I asked how long they had been friends and he responded, “Since 7th grade.  We hang out all the time.”  When the speech student left the room to get his lunch, his friend confided that he worried for him,  “He doesn’t really seem to know that not everyone is his friend.  He high fives people in the halls, but sometimes I think the others only do it out of guilt.”  He went on to ask if we thought he should talk to his friend’s mom as his friend had started a Twitter account and he was concerned there was potential for him to be bullied.  I had to fight the urge to ask him a million questions.   This young man was MENSA smart, involved in a million academic clubs, and articulate.  He was a rare combination of incredible intellect and deep empathy.

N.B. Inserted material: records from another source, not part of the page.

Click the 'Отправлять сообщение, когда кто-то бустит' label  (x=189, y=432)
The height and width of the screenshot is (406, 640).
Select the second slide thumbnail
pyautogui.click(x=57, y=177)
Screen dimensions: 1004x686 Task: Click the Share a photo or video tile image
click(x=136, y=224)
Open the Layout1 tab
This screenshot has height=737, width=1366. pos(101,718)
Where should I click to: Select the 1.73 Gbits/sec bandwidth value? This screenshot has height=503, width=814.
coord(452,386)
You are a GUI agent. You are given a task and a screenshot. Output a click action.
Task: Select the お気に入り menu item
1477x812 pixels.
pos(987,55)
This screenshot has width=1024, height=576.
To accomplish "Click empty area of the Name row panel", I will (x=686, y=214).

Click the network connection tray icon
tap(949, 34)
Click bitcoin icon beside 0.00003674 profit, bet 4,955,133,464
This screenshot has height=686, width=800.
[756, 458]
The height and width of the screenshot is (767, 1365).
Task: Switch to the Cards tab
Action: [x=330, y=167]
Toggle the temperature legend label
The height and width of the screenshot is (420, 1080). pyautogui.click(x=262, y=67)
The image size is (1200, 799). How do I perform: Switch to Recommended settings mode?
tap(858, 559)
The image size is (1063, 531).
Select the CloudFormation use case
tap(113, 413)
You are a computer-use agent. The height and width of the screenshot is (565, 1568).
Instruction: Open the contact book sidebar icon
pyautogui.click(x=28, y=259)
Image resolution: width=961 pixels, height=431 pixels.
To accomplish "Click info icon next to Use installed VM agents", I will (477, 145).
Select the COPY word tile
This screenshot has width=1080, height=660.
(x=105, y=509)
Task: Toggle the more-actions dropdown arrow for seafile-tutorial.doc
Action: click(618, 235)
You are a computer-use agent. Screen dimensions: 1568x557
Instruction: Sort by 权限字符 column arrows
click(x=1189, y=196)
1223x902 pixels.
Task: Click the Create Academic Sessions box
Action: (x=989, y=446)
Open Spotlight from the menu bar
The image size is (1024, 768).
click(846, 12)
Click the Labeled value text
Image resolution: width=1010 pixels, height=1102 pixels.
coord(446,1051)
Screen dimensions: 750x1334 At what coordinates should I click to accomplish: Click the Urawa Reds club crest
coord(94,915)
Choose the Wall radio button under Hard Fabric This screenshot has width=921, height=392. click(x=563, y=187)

Why were they friends?  I mulled that one over and came to the conclusion that he really liked hanging out with this young man.  As someone who also may be on the fringe of the social pecking order for entirely different reasons, these boys found common ground.  Sometimes kids find each other in their commonality, making their own peer groups. I wished I could clone this young man for all the kids I see that need that one good friend.  The good friend who will look out for them when the adults who love and protect them aren’t around. I wanted to hug him and tell him what an amazing human being he is, but instead I just smiled and told him his friend was lucky to have him in his life.

He embodies what parents dream of when they imagine a friend for their child, not just the kids that struggle with social weakness or cognitive challenges, but all children.   We want someone who knows them and loves them almost as much as we do.  Someone to laugh with them and be silly.  Someone to talk to when they can’t or won’t talk to us about Twitter or girls or what worries them the most.

We need to figure out how to help kids become peer mentors, people who look out for one another and yes, even friends.  Empathy and kindness are highly undervalued character traits in this Selfie culture. Michelle Garcia Winner talks a lot about peer mentoring and how effective it is for kids with social language challenges (read a great article by her about Peer Models versus Peer Mentors HERE ). Speech Therapy can be great but we can’t travel with them through school.  Neither can their teachers or their parents, but their peers are there, we just need to connect them.  Life is hard, but it can be a bit easier with the help of just one friend.